» **Instructions to follow**
Change "magnifier" to "magnifying glass" throughout the records below and give them again with everything else unchanged. Leave the pictures out.
- - - - - - -
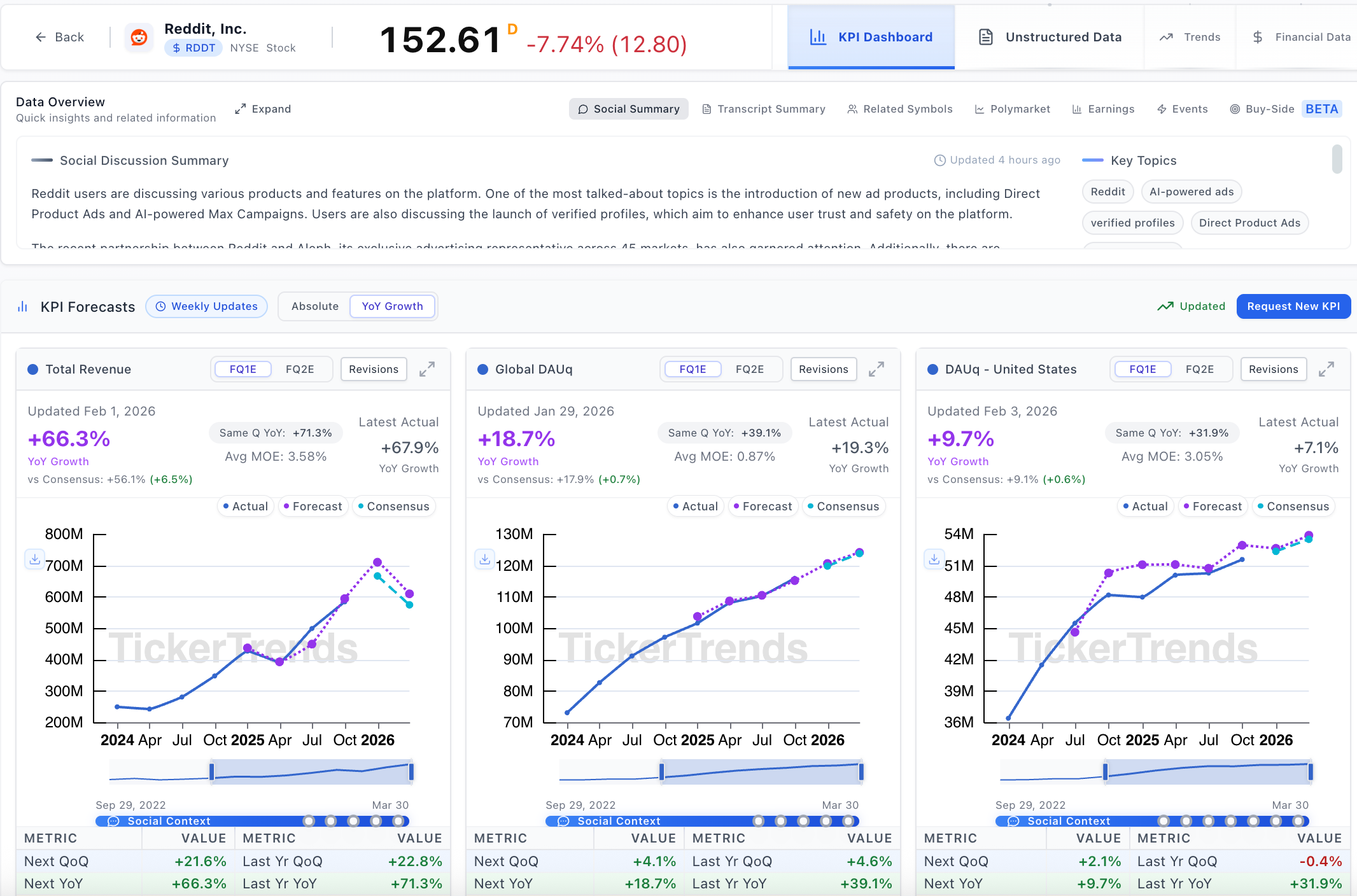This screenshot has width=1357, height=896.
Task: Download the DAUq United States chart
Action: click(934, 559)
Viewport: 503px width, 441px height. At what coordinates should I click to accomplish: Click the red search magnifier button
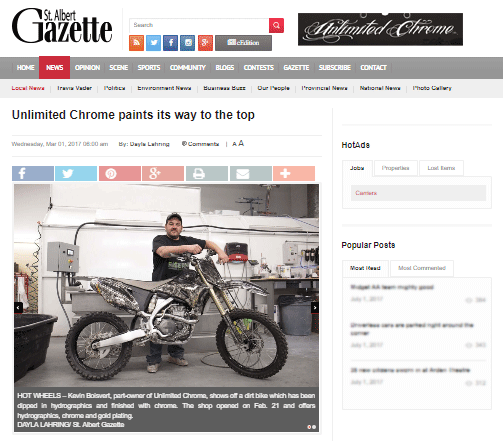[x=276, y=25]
- - - - - - -
» **Expected answer**
This screenshot has width=1357, height=896.
Task: Download the DAUq United States chart
Action: click(934, 559)
Viewport: 503px width, 441px height. At what coordinates should I click to accomplish: Click the red search magnifying glass button
[x=276, y=25]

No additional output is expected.